Premier Pakistanu Imran Khan powiedział, że Stany Zjednoczone są w stanie „szoku i zamieszania” po tym, jak talibowie przejęli kontrolę nad Afganistanem.
Premier Pakistanu Imran Khan powiedział, że rząd USA „prędzej czy później” będzie musiał uznać talibów, którzy teraz rządzą Afganistanem.

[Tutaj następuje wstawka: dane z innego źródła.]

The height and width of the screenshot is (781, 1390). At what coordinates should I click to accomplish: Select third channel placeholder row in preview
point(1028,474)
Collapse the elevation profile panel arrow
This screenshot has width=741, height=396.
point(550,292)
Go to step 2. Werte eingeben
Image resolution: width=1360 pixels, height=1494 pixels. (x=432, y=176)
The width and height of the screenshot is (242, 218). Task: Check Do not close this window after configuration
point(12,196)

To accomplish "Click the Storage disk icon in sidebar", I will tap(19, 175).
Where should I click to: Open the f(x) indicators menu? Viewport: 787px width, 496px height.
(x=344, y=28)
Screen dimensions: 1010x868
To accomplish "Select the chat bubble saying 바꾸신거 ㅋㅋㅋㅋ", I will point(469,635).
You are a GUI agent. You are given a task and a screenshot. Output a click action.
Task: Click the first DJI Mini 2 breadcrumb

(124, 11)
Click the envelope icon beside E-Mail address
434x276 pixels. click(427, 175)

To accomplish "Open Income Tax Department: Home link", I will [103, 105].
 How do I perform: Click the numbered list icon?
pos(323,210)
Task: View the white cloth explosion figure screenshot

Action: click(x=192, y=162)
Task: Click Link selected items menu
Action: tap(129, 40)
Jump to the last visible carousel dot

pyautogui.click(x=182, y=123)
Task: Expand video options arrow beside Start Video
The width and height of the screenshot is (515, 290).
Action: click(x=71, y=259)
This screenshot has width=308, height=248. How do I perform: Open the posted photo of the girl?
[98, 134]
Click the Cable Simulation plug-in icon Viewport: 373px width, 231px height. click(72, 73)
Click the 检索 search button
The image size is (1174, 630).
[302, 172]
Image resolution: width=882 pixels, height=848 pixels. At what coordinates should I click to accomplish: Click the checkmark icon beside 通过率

W wywiadzie telewizyjnym dla tureckiej telewizji państwowej TRT World Khan powiedział w sobotę, że Stany Zjednoczone są w „szoku i zamieszaniu” po tym, jak talibowie przejęli kontrolę nad Afganistanem 15 sierpnia.
Khan stwierdził również, że opinia publiczna w USA szuka obecnie kozła ofiarnego i „niesprawiedliwie bierze na cel” amerykańskiego prezydenta Joe Bidena.
Krytycy twierdzą, że wspierany przez Zachód rząd upadł po decyzji Bidena o wycofaniu wojsk amerykańskich z Afganistanu. Pomimo silnej presji, Biden dotrzymał 31 sierpnia ostatecznego terminu wycofania wojsk, kończąc najdłuższą wojnę Stanów Zjednoczonych.
Wycofanie sił amerykańskich było częścią umowy z talibami, która została podpisana za byłego prezydenta Donalda Trumpa w 2020 roku. Umowa podpisana w stolicy Kataru, Doha, wzywała również talibów, by nie pozwalali grupom zbrojnym, takim jak Al-Kaida, używać Gleby afgańskiej do jej wdrożenia. ataki na Stany Zjednoczone i ich sojuszników.
Jednak dramatyczne przejęcie Afganistanu przez talibów skłoniło Stany Zjednoczone i międzynarodowe instytucje finansowe do zerwania więzi z tym krajem. Stany Zjednoczone zamroziły aktywa Centralnego Banku Afganistanu o wartości ponad 9 miliardów dolarów, co doprowadziło do kryzysu płynności.
Odmrożenie afgańskich rezerw
Premier Pakistanu podkreślił, że jeśli USA nie odmrozi afgańskich rezerw, kraj może stanąć w „chaotycznej sytuacji”, a USA muszą znaleźć rozwiązanie.
Pakistan, sąsiadujący z Afganistanem, obawia się, że kryzys gospodarczy i humanitarny będzie miał na niego pośredni wpływ. Już teraz gości prawie 3,5 miliona afgańskich uchodźców.
Islamabad jest postrzegany jako mający bliskie powiązania z talibami, z których wielu przywódców pozostało w Pakistanie podczas 20-letniej wojny z okupacją amerykańską. Rząd Khana wezwał zachodnie rządy do rozprawienia się z talibami.
Kiedy zapytano Chana, czy jest „protalibanem”, odpowiedział, że to „rozwiązania antymilitarne” i że jedynym sposobem rozwiązania konfliktu w Afganistanie są pokojowe środki.
Khan dodał, że uznanie samych Talibów przez Pakistan nie „zrobi wielkiej różnicy”, ale wspólne uznanie mocarstw regionalnych i krajów sąsiednich byłoby lepszym rozwiązaniem.
Khan ujawnił podczas wywiadu, że jego rząd prowadzi obecnie rozmowy pokojowe z niektórymi grupami w ramach pakistańskiego ruchu talibów, znanym pod akronimem TTP, a ponadto ujawnił, że rozmowy odbywają się w Afganistanie i jeśli dojdzie do pojednania, członkowie organizacji będą „Wybacz”.
Premier Pakistanu powiedział, że zaniepokojenie łamaniem praw człowieka nie powinno być „selektywne” w społeczności międzynarodowej i że należy również zająć się zamknięciem przez armię indyjską Kaszmiru zarządzanego przez Indie.
Wskazał, że Afganistan przechodzi obecnie etap historyczny i albo zmierza do stabilizacji po wojnach, które trwały cztery dekady, albo idzie w złym kierunku, chaos i ogromne kryzysy humanitarne i uchodźcze, które dotkną wszystkich sąsiadów Afganistanu.
Zapytany o stosunki między Pakistanem a USA Khan powiedział, że oba kraje są ze sobą w stałym kontakcie.
„Internetowy geek. Myśliciel. Praktyk od piwa. Ekspert od bekonu. Muzykoholik. Certyfikowany guru podróży.”